Standing in Another Man's Grave
- First edition
- Author: Ian Rankin
- Language: English
- Series: Inspector Rebus
- Genre: Detective fiction
- Publisher: Orion Books
- Publication date: 2012
- Publication place: Scotland
- Media type: Print
- Pages: 432
- ISBN: 1409109402
- OCLC: 60794519
- Preceded by: Exit Music
- Followed by: Saints of the Shadow Bible

= Standing in Another Man's Grave =

2012 novel by Ian Rankin

Standing in Another Man's Grave is the eighteenth instalment in the bestselling Inspector Rebus series of crime novels, published in 2012. The title of the book is a mondegreen, Rankin having misheard the Scottish singer songwriter Jackie Leven singing "Standing in Another Man's Rain", which mistake he gives to Rebus. Excerpts from Leven's songs appear with each division of the book.

==Plot summary==

Having been retired from the police for five years, Rebus continues to investigate as part of the cold cases unit. The mother of a missing girl enlists his help in finding out what happened to her daughter, leading Rebus to uncover the truth about a series of seemingly unconnected disappearances stretching back to the millennium. He is seconded to the CID, where the most recent case is being handled by DI Siobhan Clarke and her unit. The serial killer has found his victims on the A9 highway and Rebus travels to Pitlochry and Inverness several times, driving as far north as his daughter Samantha's home.

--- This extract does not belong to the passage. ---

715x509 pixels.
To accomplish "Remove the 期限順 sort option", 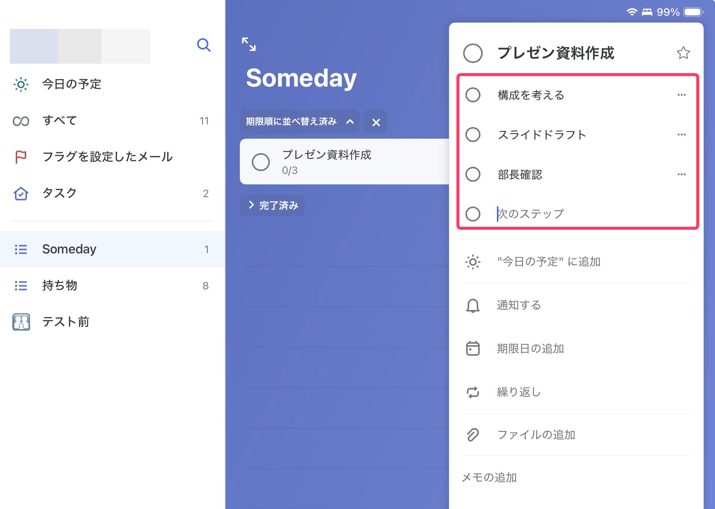I will [x=376, y=122].
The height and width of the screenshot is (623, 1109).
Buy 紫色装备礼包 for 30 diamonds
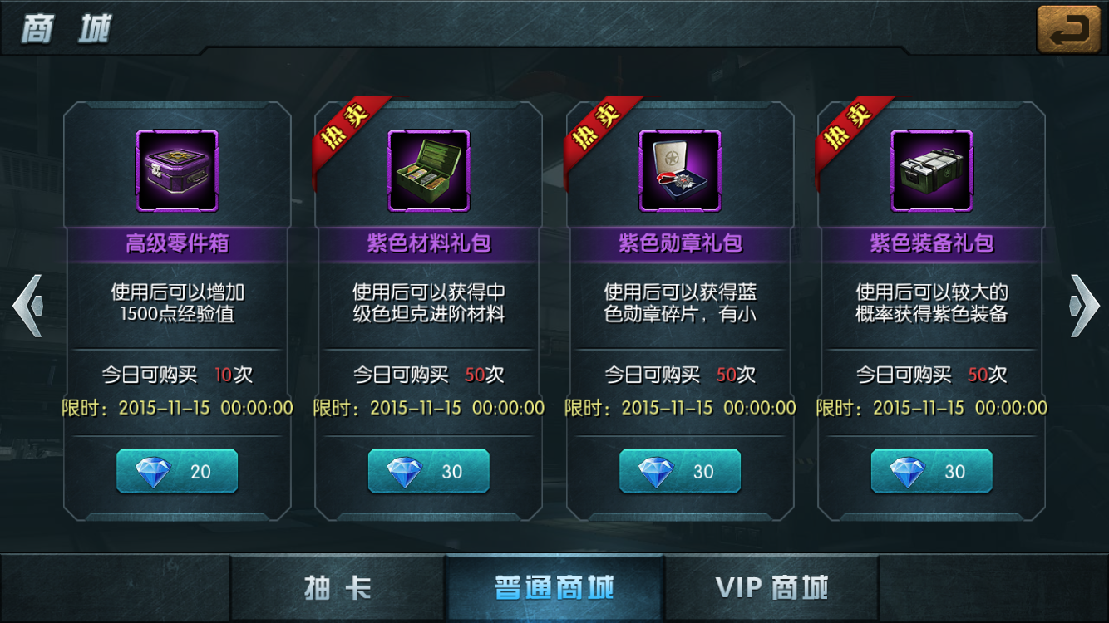pyautogui.click(x=932, y=472)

In Edinburgh, Rebus continues to associate with the gangster 'Big Ger' Cafferty and meets two younger gangsters who are related to the missing girl. His activities are known to Malcolm Fox, who believes that he can take Rebus down for corruption. However, the constant reorganization of the Scottish police structures mean that Rebus loses his official position by the end of the novel.

==Reception==

Jake Kerridge, writing in The Telegraph, gave the novel four stars out of five and concurs with Alison Flood (The Guardian) that Detective Inspector Malcolm Fox, who was in the two novels before this one, is a poor character when up against Rebus, which he is frequently in this book.

The Metro gave the book two stars out of five, calling it "Mediocre at best" and noted that the door remains open for another Rebus novel; "Let's hope it's better than this one." Similarly, John Dugdale, writing in The Sunday Times, said that "Rebus’s comeback novel is hence a bewildering mixture of good and bad, interlacing an impeccably crafted whodunnit."